▶ **PROVIDED DATA**:

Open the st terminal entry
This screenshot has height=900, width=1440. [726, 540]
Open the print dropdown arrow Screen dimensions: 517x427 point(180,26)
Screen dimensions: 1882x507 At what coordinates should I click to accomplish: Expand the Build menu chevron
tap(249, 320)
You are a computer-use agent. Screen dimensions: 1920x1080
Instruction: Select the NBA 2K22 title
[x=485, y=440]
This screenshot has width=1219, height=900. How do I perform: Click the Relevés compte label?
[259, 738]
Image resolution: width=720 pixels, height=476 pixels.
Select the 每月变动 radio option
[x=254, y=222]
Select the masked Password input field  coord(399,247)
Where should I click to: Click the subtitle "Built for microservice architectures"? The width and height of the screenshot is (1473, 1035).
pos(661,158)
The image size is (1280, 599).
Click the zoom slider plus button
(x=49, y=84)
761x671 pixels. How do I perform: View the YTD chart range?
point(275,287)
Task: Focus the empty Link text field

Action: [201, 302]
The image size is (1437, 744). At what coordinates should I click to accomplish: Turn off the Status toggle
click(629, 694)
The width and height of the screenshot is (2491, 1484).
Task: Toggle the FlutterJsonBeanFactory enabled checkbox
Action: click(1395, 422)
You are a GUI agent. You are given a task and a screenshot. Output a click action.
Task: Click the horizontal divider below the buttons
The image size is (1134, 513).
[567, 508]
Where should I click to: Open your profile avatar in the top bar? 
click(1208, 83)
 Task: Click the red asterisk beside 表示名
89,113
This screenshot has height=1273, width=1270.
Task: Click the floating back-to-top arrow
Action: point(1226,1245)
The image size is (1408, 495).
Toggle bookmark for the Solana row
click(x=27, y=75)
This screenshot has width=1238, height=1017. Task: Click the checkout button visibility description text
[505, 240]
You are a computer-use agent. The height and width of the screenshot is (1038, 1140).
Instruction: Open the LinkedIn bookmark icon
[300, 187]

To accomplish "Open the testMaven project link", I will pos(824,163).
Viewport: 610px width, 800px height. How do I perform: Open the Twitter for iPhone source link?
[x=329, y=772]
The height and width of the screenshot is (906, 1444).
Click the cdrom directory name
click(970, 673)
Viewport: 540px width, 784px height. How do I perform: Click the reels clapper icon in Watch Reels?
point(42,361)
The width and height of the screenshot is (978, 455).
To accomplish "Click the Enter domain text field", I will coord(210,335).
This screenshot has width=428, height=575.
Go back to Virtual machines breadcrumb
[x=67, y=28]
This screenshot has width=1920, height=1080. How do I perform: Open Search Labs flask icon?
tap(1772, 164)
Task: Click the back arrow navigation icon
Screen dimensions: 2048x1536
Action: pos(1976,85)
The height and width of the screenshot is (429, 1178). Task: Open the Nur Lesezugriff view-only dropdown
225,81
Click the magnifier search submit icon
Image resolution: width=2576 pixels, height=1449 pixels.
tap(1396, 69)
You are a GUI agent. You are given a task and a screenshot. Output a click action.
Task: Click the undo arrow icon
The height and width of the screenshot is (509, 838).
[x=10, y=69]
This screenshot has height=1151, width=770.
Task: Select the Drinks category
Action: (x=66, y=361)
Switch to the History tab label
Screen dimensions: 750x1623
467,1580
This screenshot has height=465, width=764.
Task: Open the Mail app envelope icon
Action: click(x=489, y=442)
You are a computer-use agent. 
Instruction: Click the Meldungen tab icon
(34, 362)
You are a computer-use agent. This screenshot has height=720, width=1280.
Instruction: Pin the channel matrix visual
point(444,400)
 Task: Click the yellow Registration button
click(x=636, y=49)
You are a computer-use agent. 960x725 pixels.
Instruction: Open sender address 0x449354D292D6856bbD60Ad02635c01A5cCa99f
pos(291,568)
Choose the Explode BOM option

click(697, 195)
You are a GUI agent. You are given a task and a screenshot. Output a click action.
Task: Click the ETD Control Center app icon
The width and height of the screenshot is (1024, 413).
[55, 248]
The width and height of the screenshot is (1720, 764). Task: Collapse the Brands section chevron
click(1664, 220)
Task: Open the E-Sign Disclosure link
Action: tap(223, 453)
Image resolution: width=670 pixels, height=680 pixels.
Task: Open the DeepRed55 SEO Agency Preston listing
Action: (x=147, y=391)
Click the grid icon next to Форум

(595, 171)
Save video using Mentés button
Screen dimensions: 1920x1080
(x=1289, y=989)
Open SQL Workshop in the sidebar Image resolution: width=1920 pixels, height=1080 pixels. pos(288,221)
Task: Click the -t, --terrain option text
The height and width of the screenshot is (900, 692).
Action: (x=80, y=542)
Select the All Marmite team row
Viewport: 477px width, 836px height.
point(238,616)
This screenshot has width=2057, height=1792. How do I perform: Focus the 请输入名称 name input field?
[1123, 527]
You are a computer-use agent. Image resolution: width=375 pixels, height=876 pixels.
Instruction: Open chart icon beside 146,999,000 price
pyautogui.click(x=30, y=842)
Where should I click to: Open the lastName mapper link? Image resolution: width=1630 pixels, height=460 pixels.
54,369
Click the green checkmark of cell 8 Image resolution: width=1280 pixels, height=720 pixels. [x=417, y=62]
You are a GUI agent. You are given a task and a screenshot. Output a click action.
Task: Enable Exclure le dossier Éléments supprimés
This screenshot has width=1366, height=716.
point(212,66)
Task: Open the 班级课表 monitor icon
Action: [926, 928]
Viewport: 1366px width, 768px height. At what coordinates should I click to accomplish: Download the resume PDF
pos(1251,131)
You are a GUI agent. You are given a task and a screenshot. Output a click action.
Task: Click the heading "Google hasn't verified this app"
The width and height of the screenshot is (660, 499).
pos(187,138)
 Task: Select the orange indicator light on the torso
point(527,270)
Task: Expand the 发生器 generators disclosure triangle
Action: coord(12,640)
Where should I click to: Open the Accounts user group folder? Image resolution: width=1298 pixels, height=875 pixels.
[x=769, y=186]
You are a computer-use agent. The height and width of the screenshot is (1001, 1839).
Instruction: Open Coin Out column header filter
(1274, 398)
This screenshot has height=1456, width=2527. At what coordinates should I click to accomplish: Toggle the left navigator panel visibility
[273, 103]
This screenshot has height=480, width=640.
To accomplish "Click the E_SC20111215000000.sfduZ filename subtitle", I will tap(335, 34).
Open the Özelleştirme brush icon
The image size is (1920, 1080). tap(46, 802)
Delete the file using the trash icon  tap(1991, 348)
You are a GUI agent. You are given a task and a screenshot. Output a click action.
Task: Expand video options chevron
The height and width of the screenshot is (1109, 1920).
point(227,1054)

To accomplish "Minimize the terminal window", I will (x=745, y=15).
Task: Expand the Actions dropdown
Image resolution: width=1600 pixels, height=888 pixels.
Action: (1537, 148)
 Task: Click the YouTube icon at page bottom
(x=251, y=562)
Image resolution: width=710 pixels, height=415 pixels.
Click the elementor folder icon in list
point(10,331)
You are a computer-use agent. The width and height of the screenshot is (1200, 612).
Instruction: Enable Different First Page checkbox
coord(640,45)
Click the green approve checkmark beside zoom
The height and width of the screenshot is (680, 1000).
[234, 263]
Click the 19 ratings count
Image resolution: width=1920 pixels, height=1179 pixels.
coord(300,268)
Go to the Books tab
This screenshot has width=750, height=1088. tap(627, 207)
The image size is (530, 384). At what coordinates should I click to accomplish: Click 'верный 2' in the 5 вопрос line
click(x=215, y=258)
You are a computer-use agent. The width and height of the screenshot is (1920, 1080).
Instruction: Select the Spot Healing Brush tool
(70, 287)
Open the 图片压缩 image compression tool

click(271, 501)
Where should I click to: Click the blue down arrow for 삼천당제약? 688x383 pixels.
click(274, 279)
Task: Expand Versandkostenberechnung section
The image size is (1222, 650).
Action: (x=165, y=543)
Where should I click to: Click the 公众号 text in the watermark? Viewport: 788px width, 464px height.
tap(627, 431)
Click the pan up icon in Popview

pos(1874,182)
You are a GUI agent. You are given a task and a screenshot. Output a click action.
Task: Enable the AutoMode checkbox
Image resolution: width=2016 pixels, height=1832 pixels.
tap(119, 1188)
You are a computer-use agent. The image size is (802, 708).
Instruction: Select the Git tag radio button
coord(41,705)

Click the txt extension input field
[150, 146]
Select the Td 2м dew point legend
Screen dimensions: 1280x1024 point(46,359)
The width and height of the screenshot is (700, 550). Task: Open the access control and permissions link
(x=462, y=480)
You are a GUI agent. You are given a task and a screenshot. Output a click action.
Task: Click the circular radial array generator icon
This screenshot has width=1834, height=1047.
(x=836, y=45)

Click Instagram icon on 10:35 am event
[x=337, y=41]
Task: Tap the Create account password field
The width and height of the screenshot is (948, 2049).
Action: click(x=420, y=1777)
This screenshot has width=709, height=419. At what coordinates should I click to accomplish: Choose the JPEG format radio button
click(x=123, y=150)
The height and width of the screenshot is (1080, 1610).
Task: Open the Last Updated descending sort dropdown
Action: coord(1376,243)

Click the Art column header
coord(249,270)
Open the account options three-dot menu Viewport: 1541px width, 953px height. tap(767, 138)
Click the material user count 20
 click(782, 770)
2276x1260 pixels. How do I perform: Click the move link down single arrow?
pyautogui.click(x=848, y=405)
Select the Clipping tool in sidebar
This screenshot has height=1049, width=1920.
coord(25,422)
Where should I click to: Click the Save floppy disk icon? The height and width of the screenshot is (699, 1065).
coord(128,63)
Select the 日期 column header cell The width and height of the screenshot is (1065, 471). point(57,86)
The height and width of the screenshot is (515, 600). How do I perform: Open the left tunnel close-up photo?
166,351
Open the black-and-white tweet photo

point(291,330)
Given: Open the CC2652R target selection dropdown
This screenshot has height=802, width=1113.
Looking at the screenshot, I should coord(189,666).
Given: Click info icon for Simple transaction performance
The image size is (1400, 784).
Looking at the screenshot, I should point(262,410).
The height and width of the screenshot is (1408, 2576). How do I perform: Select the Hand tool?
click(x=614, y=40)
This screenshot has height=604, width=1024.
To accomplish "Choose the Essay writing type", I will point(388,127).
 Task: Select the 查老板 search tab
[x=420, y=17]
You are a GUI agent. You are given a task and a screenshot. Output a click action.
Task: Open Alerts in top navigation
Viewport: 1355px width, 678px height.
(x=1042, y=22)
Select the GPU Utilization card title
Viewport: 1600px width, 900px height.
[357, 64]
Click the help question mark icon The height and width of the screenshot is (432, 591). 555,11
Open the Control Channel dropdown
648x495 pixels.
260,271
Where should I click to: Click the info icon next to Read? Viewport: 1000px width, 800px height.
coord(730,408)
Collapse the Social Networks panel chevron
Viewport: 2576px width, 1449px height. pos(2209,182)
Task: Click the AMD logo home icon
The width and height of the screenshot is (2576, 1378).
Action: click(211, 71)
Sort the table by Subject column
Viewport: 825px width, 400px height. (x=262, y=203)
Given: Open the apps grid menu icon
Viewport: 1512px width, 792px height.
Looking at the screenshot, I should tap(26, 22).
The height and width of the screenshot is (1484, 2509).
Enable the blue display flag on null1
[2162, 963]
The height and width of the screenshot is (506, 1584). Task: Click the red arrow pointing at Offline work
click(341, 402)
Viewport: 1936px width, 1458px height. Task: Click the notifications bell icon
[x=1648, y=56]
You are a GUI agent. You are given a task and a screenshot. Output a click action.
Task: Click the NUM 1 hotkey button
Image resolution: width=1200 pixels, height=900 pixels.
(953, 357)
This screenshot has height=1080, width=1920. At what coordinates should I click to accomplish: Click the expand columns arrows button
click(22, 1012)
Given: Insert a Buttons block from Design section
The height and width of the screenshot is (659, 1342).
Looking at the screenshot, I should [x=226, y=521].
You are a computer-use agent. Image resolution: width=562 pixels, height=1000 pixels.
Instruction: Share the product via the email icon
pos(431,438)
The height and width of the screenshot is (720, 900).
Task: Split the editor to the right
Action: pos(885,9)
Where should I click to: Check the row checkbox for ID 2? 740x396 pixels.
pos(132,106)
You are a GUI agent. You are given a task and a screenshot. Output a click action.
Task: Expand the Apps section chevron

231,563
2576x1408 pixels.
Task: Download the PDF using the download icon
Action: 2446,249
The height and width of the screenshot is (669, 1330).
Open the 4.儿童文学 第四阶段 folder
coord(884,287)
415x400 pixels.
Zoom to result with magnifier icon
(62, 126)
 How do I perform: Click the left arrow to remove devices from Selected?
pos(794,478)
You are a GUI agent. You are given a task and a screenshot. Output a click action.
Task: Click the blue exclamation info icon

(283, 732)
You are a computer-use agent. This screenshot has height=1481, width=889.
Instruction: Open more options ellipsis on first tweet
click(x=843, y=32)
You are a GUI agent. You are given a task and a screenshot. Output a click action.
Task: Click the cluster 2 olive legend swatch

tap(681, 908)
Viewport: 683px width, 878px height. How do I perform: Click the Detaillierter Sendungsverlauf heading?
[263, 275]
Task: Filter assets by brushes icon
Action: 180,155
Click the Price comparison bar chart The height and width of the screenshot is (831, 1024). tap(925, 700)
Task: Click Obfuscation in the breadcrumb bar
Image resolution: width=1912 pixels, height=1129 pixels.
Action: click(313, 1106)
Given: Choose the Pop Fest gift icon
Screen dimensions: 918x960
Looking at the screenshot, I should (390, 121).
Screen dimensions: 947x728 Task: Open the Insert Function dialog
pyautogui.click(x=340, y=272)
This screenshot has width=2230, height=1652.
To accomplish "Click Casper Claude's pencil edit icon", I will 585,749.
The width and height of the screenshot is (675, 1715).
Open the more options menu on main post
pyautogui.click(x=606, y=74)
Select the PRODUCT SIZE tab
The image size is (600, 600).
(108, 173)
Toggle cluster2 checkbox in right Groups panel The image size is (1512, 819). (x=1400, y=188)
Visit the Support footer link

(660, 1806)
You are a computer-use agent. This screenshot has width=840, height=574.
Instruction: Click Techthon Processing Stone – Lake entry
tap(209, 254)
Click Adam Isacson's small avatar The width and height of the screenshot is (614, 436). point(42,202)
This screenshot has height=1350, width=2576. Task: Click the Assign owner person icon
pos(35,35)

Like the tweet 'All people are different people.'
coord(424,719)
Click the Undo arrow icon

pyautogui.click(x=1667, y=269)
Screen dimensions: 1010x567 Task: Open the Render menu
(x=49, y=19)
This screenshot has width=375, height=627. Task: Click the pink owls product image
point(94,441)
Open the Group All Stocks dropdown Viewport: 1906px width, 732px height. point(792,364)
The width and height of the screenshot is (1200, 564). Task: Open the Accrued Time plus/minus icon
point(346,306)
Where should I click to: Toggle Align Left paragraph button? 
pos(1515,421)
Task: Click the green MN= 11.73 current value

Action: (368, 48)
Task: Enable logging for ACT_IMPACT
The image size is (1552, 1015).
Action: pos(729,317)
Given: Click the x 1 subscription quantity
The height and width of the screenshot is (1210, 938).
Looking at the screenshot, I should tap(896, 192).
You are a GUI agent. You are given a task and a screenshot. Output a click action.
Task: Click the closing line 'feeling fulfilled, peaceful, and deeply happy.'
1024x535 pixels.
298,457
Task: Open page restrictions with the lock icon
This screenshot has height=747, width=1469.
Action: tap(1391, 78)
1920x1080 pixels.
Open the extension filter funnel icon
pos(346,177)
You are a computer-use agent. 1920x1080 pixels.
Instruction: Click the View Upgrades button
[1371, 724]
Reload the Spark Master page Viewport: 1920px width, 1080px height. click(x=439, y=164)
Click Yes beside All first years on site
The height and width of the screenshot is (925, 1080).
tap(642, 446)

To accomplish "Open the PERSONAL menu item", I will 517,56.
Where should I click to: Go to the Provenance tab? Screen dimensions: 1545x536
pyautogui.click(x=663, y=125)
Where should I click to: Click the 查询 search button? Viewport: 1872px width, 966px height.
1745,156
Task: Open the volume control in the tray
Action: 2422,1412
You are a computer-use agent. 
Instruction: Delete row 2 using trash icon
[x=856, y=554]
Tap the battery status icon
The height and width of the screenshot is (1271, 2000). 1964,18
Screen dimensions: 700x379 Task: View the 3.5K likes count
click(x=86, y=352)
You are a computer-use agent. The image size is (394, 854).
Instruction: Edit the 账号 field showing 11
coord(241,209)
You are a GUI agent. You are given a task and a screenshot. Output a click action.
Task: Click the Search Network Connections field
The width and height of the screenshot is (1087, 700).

▶ **REQUIRED WORK**:
Copy the items again, beginning at the line that contains "will (x=745, y=15)." and stopping after the line that contains "point(10,331)". Swap every "icon" for "symbol" and keep everything else the same.

▶ **SOLUTION FOR THIS TASK**:
To accomplish "Minimize the terminal window", I will (x=745, y=15).
Task: Expand the Actions dropdown
Image resolution: width=1600 pixels, height=888 pixels.
Action: (1537, 148)
 Task: Click the YouTube symbol at page bottom
(x=251, y=562)
Image resolution: width=710 pixels, height=415 pixels.
Click the elementor folder symbol in list
point(10,331)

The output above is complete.